So könnten Sparer*innen dazu bewegt werden die gesetzliche Rente oder die Riesterrente zu nutzen statt an der Börse zu spekulieren.

Kurzantwort: Ja – und zwar gestern.

Langantwort (für alle, die bei „Kapitalertragssteuer“ nervös den Taschenrechner umklammern):

Eine Erhöhung der Kapitalertragssteuer auf 50 % wäre kein Angriff auf „die fleißigen Sparer“, sondern ein notwendiger Akt sozialer Hygiene. Jahrzehntelang wurde uns eingeredet, dass private Börsenspekulation quasi ein Akt der Altersvorsorge-Zivilcourage sei. Spoiler: ist sie nicht. Sie ist vor allem eines – individuelle Risikoauslagerung auf Kosten der Solidargemeinschaft.

Wer ernsthaft glaubt, dass eine Gesellschaft stabiler wird, wenn Millionen Hobby-Daytrader lieber ETFs anhimmeln als die gesetzliche Rente zu stärken, hat das Konzept von Solidarität ungefähr so gut verstanden wie ein FDP-Parteitag den Begriff „Gemeinwohl“.

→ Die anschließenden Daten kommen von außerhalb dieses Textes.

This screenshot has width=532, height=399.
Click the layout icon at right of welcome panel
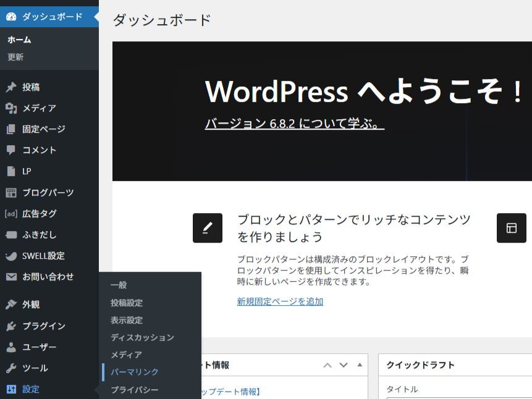pyautogui.click(x=511, y=228)
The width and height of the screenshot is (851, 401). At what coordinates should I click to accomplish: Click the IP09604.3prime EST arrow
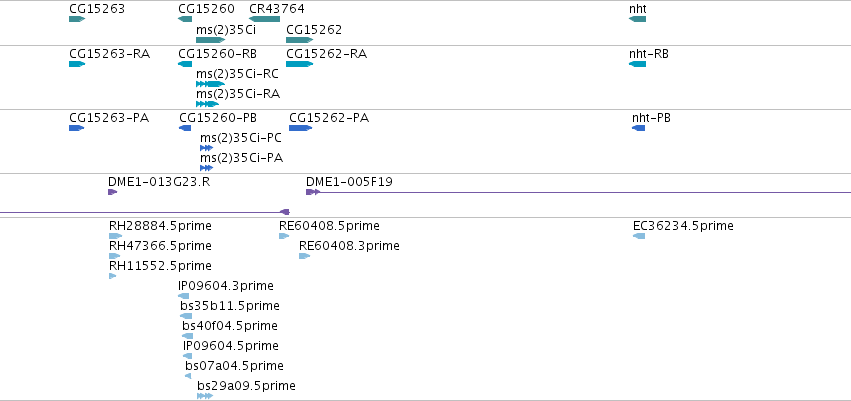coord(183,296)
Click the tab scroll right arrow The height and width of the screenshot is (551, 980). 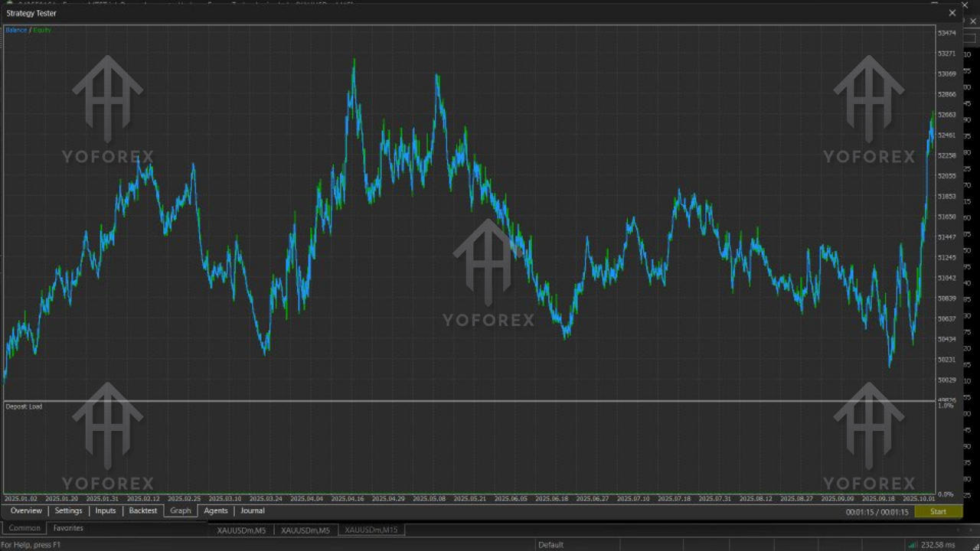(x=971, y=529)
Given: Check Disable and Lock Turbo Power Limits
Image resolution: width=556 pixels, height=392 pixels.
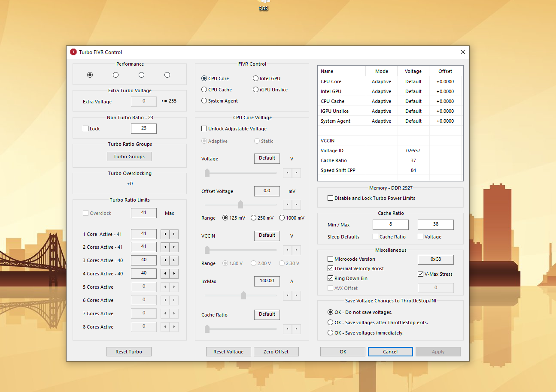Looking at the screenshot, I should [330, 198].
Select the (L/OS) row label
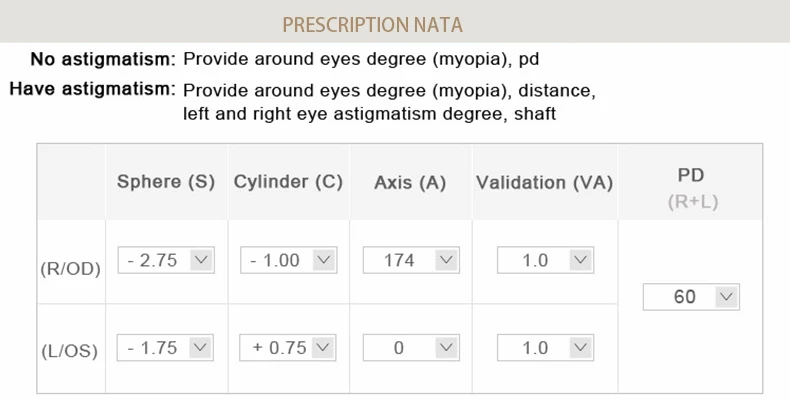This screenshot has height=400, width=790. (x=70, y=352)
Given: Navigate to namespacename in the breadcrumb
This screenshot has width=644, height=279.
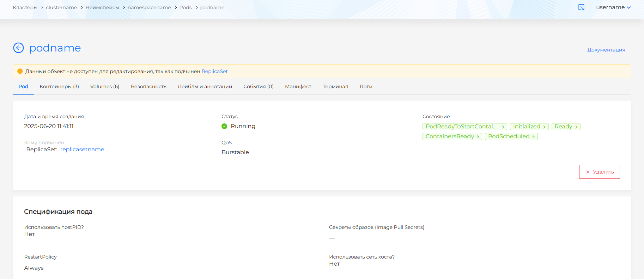Looking at the screenshot, I should pos(149,7).
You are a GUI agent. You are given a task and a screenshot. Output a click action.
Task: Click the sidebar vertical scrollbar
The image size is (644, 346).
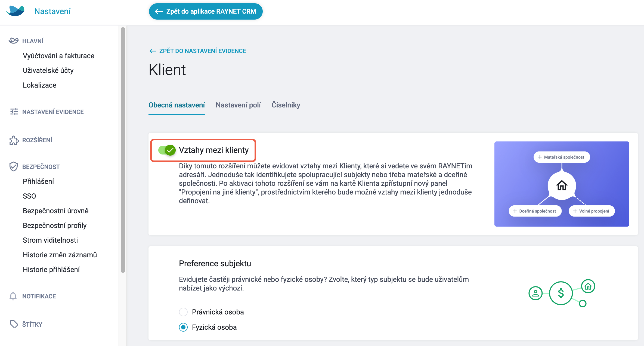pyautogui.click(x=123, y=150)
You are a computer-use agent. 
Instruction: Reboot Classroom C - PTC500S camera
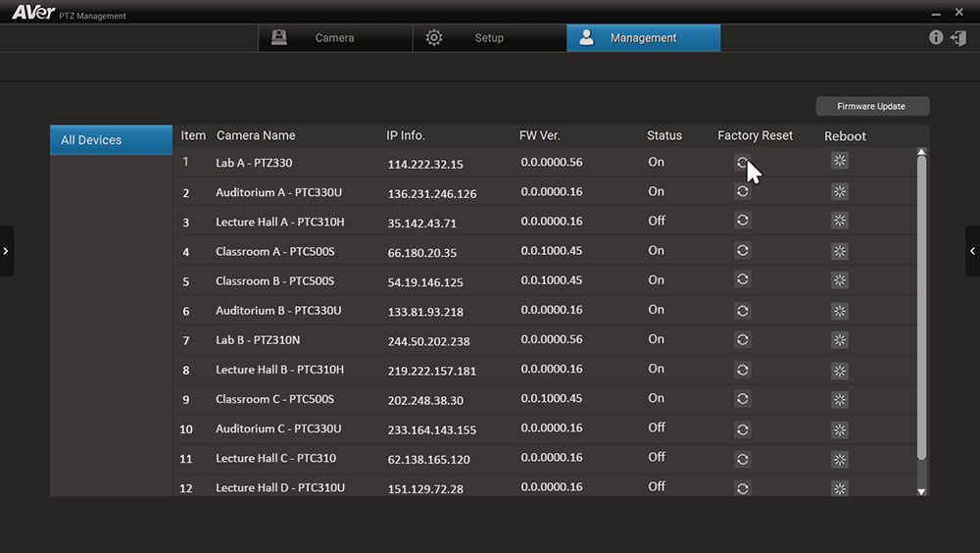click(x=839, y=399)
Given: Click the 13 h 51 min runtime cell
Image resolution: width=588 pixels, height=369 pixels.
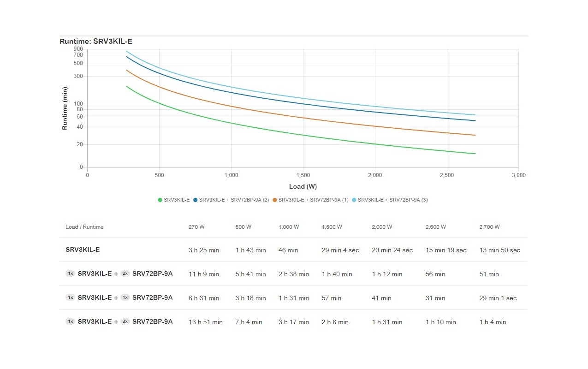Looking at the screenshot, I should click(x=206, y=322).
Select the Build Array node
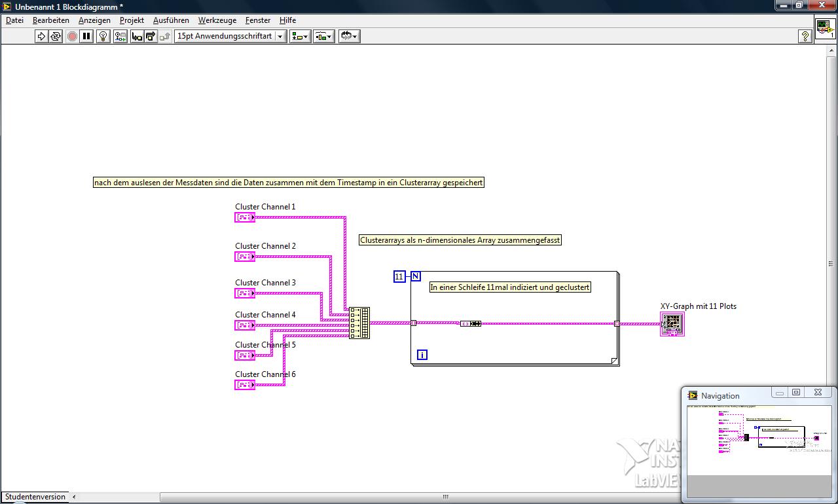Screen dimensions: 838x504 359,323
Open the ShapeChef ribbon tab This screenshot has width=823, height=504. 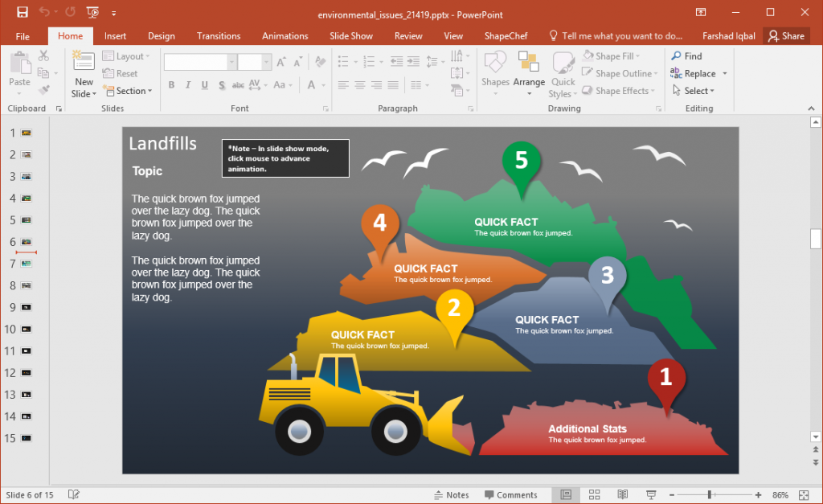click(x=506, y=35)
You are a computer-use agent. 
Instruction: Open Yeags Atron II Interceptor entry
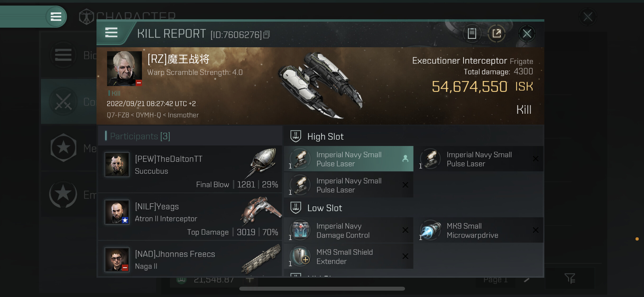click(x=190, y=216)
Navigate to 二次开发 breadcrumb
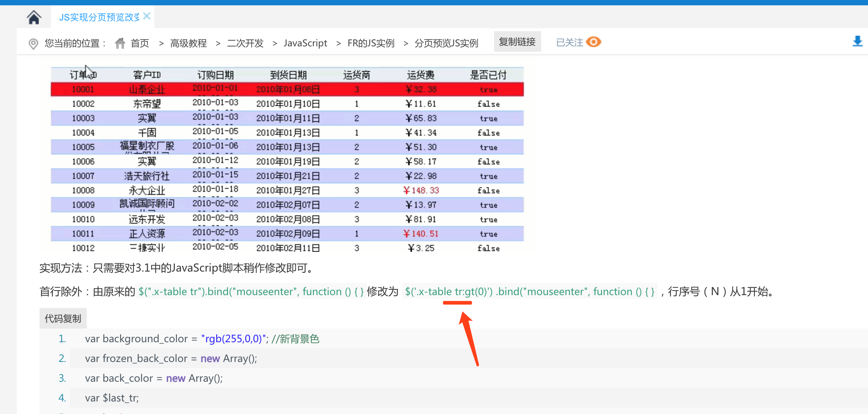Image resolution: width=868 pixels, height=414 pixels. 245,43
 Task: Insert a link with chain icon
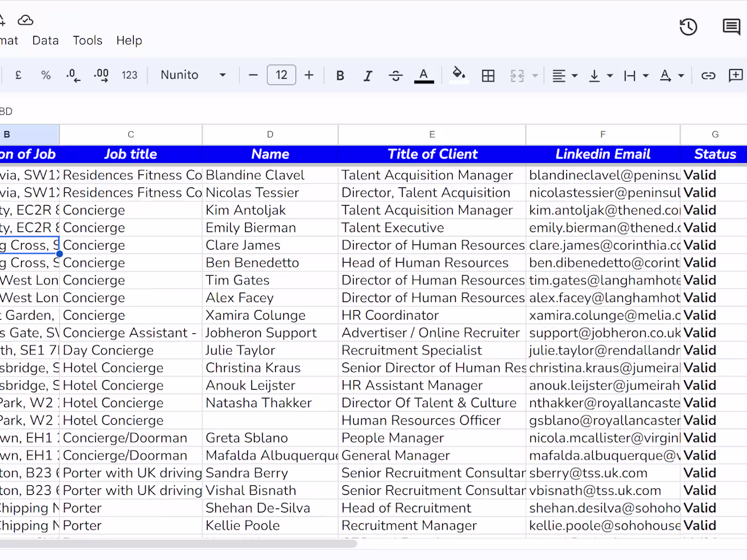point(708,75)
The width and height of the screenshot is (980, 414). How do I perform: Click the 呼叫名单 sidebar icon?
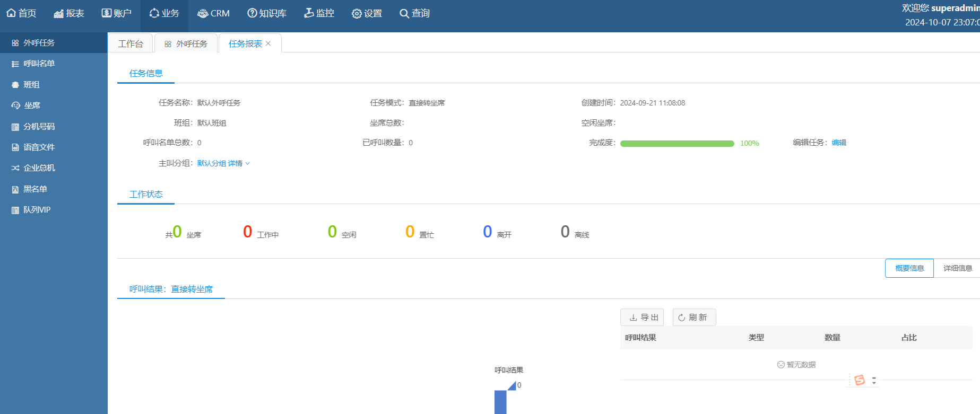(15, 64)
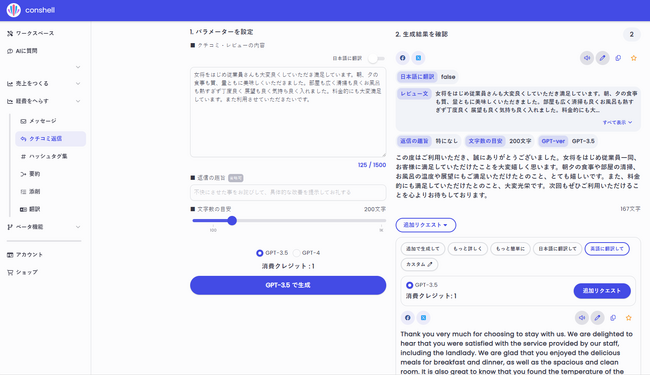
Task: Share the first result on Twitter
Action: 418,58
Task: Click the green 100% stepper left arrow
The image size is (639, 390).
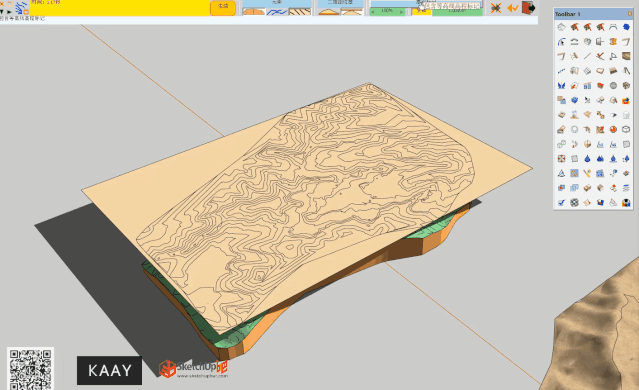Action: [373, 12]
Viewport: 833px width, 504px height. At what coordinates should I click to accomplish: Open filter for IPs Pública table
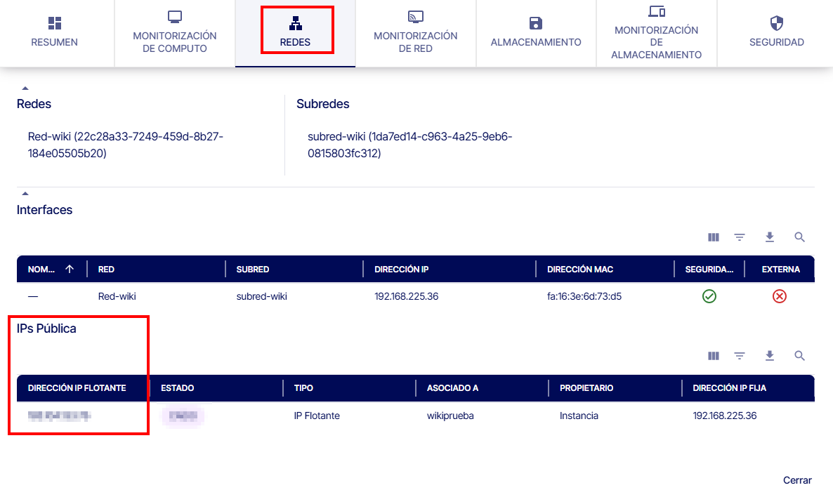[740, 356]
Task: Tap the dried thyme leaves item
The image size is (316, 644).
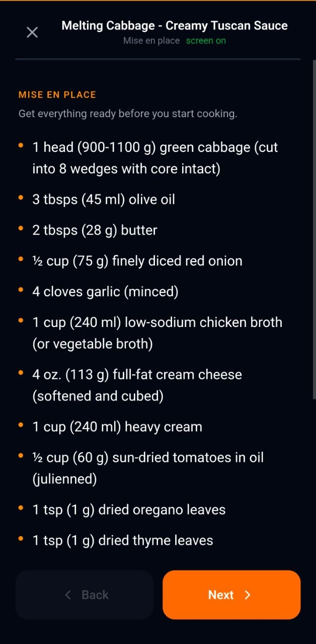Action: 123,540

Eine hohe Kapitalertragssteuer hätte gleich mehrere wohltuende Effekte:

  1. Lenkungswirkung statt Spielcasino
  2. Wenn Börsengewinne nicht mehr steuerlich hofiert werden, verlieren sie ihren Status als vermeintlich alternativlose Altersvorsorge. Plötzlich wirken gesetzliche Rente und selbst die oft belächelte Riester-Rente gar nicht mehr so „unsexy“. Willkommen zurück im System, liebe Leistungsträger.
  3. Demokratie statt Depot-Darwinismus
  4. Kapitalmärkte belohnen nicht Fleiß, sondern Kapital. Wer viel hat, bekommt mehr. Wer wenig hat, darf „Finanzbildung“ googeln. Eine hohe Besteuerung von Kapitalerträgen ist daher kein Neid, sondern Demokratieschutz.
  5. Entlastung derer, die nicht spekulieren können
  6. Pflegekräfte, Erzieherinnen, Verkäuferinnen – sie alle finanzieren über ihre Arbeit den Laden, während andere passiv Rendite kassieren. Eine 50-%-Steuer wäre ein Mindestmaß an Fairness.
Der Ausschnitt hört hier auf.